*** Opening of DATA TO PROCESS ***
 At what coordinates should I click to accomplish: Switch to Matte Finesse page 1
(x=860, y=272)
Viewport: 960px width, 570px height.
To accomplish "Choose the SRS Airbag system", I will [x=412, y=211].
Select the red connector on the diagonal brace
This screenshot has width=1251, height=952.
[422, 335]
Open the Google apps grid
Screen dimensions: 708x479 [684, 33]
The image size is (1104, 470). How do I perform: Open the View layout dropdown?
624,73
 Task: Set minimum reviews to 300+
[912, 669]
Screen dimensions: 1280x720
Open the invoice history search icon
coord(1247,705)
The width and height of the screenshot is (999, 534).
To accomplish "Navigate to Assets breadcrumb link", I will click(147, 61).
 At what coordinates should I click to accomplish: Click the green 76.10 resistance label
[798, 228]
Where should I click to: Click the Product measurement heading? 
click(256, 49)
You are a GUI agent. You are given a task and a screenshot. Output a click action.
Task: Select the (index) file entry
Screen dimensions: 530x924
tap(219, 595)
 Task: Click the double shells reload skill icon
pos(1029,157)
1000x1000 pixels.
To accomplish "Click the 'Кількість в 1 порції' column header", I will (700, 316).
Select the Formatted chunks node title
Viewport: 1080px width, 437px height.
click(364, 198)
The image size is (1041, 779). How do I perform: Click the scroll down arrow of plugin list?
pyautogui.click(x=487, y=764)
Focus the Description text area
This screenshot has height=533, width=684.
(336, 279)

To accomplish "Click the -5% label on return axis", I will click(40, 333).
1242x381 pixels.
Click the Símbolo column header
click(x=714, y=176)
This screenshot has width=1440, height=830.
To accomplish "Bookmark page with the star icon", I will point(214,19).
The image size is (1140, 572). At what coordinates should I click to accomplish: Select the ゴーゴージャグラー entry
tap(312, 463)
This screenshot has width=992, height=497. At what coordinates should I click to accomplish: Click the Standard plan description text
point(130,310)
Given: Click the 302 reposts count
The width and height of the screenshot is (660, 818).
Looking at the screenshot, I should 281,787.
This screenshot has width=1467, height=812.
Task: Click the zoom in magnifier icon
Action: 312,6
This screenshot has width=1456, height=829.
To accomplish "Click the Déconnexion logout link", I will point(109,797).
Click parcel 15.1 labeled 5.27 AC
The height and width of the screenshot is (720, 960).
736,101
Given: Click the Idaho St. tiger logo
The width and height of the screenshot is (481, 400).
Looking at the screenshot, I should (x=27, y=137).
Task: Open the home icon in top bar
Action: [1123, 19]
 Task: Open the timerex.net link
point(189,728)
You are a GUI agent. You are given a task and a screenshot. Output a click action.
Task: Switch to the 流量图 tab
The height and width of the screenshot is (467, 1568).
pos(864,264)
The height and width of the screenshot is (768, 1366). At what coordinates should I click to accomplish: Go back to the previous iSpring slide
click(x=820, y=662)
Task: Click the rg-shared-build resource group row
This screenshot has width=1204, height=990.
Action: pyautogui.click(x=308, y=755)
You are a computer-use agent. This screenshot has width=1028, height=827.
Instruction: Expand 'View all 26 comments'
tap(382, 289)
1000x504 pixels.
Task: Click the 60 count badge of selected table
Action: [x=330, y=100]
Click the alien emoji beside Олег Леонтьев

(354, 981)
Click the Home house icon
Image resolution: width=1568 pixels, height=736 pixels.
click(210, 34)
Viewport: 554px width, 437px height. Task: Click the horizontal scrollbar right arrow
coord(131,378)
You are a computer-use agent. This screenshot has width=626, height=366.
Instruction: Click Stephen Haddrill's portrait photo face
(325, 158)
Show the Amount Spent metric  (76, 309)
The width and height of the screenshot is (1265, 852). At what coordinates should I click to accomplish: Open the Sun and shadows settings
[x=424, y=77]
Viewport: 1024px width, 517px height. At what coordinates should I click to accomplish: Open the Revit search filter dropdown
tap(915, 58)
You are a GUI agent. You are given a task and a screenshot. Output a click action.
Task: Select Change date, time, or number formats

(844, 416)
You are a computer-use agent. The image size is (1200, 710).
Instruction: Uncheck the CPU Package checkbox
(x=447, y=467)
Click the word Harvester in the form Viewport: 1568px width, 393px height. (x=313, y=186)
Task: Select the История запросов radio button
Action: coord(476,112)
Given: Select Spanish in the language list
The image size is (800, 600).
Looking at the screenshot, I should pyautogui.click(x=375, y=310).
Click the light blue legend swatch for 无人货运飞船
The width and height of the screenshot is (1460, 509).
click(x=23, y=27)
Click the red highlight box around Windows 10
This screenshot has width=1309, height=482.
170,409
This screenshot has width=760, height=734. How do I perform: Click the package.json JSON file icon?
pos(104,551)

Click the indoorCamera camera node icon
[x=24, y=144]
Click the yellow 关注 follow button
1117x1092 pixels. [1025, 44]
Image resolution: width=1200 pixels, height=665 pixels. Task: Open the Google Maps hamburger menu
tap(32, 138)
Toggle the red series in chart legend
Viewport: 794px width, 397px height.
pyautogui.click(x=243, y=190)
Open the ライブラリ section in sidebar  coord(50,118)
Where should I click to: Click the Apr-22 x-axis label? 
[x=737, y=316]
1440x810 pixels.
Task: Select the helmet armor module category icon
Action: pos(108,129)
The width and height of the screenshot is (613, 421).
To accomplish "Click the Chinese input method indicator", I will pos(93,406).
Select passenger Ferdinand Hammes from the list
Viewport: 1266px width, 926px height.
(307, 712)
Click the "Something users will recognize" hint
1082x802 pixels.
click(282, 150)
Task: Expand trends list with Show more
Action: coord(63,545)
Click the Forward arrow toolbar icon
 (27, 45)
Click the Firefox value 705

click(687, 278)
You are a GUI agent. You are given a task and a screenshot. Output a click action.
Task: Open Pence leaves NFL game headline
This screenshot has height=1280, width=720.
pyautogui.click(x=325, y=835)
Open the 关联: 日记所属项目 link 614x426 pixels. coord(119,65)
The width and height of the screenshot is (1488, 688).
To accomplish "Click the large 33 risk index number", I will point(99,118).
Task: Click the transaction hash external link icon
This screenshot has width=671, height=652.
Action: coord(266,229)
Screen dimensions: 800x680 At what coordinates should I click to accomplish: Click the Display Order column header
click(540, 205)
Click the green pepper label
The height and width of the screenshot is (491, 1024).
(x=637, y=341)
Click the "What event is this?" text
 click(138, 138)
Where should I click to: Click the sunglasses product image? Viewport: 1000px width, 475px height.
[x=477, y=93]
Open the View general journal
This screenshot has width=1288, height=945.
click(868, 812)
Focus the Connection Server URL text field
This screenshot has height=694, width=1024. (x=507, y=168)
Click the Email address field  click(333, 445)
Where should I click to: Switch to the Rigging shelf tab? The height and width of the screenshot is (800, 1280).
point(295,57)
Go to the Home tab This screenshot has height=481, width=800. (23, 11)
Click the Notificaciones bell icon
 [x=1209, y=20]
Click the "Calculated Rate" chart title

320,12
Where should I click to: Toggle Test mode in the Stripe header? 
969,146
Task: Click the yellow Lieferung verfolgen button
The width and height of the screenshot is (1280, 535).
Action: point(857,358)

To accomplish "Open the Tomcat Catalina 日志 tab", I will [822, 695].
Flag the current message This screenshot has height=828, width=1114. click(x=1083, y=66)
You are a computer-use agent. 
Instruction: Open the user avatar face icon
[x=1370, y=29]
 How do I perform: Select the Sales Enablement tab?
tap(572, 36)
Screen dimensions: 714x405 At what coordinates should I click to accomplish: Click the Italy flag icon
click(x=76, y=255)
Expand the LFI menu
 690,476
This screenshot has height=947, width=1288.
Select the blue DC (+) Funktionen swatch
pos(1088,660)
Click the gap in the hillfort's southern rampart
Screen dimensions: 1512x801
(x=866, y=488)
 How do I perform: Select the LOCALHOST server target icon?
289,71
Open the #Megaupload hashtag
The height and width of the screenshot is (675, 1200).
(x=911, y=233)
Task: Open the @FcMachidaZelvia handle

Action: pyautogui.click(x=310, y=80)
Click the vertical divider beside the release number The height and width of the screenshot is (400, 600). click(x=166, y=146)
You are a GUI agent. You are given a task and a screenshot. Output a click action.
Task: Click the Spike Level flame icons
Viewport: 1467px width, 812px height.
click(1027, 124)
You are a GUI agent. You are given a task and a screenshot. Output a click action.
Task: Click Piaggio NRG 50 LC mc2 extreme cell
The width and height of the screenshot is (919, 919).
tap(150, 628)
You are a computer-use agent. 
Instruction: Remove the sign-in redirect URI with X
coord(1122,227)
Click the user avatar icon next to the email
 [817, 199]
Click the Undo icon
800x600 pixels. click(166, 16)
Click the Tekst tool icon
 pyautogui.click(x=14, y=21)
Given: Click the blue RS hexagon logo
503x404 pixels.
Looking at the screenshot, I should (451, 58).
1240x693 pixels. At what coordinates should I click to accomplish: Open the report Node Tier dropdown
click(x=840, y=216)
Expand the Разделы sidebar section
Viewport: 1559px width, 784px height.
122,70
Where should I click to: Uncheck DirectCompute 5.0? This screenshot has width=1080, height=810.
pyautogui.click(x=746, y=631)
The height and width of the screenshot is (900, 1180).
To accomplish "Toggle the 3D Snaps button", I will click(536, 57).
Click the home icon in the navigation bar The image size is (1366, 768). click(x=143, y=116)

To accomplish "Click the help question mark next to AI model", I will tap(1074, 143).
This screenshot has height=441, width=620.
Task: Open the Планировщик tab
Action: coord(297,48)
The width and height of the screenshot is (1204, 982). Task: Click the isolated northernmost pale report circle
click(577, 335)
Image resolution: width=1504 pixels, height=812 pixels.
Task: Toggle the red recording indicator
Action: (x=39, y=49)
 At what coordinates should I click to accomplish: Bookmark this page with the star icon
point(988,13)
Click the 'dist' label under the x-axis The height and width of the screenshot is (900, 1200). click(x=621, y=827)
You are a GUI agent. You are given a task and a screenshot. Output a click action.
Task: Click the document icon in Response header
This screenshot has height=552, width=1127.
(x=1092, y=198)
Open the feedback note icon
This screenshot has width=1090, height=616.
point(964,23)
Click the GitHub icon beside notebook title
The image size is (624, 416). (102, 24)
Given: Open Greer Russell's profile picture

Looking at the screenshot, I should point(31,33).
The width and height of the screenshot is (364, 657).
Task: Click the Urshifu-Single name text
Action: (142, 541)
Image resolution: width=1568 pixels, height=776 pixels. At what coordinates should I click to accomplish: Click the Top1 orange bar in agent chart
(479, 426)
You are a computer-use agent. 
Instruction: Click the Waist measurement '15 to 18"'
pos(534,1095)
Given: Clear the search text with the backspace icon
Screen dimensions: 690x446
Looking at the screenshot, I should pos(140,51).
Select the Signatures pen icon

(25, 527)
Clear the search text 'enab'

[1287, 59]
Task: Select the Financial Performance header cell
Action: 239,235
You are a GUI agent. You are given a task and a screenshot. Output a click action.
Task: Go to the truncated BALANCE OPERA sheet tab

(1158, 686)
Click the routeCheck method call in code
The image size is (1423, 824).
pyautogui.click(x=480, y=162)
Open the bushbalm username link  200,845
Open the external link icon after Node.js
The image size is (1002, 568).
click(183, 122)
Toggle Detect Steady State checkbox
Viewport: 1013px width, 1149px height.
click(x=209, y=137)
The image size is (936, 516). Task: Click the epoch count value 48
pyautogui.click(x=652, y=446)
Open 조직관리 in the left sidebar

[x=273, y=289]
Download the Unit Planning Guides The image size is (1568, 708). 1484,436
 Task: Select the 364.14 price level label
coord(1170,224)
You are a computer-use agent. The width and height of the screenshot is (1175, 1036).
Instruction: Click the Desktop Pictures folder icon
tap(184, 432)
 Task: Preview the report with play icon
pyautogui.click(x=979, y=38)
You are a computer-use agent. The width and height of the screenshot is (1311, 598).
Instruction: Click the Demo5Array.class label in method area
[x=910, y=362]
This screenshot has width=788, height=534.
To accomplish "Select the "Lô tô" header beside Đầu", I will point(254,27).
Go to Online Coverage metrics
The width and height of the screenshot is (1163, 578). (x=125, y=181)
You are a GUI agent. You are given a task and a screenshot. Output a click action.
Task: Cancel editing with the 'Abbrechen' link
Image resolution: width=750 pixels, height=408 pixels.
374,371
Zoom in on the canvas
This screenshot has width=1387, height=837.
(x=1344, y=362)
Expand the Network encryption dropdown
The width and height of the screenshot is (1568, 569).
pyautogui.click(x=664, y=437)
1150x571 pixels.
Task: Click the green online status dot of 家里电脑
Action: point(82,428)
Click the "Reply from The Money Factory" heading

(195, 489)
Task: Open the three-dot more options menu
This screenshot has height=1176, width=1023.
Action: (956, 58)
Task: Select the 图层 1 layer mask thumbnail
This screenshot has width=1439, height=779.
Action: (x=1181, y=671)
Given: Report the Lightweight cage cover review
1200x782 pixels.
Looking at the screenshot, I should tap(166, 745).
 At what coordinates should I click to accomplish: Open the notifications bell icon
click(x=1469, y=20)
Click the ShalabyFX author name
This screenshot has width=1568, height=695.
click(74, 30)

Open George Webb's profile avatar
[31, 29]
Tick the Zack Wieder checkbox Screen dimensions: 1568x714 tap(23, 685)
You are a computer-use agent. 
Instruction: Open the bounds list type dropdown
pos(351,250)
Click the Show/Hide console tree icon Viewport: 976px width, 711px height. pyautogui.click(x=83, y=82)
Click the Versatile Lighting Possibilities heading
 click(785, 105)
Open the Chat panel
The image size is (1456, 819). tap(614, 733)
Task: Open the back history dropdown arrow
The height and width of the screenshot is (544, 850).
*** Close of DATA TO PROCESS ***
*DIRECTIONS*:
All that is needed is the exact run of lines above from the line containing "This screenshot has width=1251, height=952." through the line containing "Select the Formatted chunks node title", both of them included.

*ANSWER TO THE PROBLEM*:
This screenshot has width=1251, height=952.
[422, 335]
Open the Google apps grid
Screen dimensions: 708x479 [684, 33]
The image size is (1104, 470). How do I perform: Open the View layout dropdown?
624,73
 Task: Set minimum reviews to 300+
[912, 669]
Screen dimensions: 1280x720
Open the invoice history search icon
coord(1247,705)
The width and height of the screenshot is (999, 534).
To accomplish "Navigate to Assets breadcrumb link", I will click(147, 61).
 At what coordinates should I click to accomplish: Click the green 76.10 resistance label
[798, 228]
Where should I click to: Click the Product measurement heading? 
click(256, 49)
You are a GUI agent. You are given a task and a screenshot. Output a click action.
Task: Select the (index) file entry
Screen dimensions: 530x924
tap(219, 595)
 Task: Click the double shells reload skill icon
pos(1029,157)
1000x1000 pixels.
To accomplish "Click the 'Кількість в 1 порції' column header", I will (700, 316).
Select the Formatted chunks node title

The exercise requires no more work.